Content starts

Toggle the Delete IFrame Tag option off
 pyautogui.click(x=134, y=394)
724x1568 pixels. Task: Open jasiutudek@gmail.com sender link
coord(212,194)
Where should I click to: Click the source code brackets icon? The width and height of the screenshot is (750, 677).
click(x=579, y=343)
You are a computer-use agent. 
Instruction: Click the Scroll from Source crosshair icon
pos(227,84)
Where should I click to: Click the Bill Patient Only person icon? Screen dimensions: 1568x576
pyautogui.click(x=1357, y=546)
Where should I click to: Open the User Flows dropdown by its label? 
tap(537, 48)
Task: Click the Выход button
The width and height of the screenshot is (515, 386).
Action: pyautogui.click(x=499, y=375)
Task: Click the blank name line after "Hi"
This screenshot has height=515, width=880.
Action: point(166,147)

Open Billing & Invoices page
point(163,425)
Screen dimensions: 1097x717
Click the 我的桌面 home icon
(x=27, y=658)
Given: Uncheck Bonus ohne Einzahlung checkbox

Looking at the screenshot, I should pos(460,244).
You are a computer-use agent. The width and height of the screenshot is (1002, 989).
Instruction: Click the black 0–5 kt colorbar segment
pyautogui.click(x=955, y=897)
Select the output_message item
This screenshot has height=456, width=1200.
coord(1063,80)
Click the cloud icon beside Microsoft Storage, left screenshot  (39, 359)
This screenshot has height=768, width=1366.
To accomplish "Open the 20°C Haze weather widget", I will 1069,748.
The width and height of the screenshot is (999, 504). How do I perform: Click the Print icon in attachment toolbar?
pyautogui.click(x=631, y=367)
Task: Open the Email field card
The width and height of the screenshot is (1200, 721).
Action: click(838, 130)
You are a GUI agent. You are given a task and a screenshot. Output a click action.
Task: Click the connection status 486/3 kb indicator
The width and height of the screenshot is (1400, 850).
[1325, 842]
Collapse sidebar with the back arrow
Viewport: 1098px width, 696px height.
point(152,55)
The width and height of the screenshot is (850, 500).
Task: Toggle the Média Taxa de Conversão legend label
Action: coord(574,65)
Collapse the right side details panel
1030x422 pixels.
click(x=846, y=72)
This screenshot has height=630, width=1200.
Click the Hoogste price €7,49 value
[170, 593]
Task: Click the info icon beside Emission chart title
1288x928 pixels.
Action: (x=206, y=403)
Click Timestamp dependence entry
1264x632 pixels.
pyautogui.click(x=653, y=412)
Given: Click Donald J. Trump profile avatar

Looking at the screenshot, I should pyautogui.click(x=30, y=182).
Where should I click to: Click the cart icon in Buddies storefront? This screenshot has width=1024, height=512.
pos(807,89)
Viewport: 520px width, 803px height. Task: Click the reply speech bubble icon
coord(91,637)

Content ends

Exercise directions — Both the line containing "Task: Click the blank" and the line containing "Click the cloud" belong in the answer. Print them and every line above that falls between them exactly, and no others.

Answer area —
Task: Click the blank name line after "Hi"
This screenshot has height=515, width=880.
Action: point(166,147)

Open Billing & Invoices page
point(163,425)
Screen dimensions: 1097x717
Click the 我的桌面 home icon
(x=27, y=658)
Given: Uncheck Bonus ohne Einzahlung checkbox

Looking at the screenshot, I should pos(460,244).
You are a computer-use agent. The width and height of the screenshot is (1002, 989).
Instruction: Click the black 0–5 kt colorbar segment
pyautogui.click(x=955, y=897)
Select the output_message item
This screenshot has height=456, width=1200.
coord(1063,80)
Click the cloud icon beside Microsoft Storage, left screenshot  (39, 359)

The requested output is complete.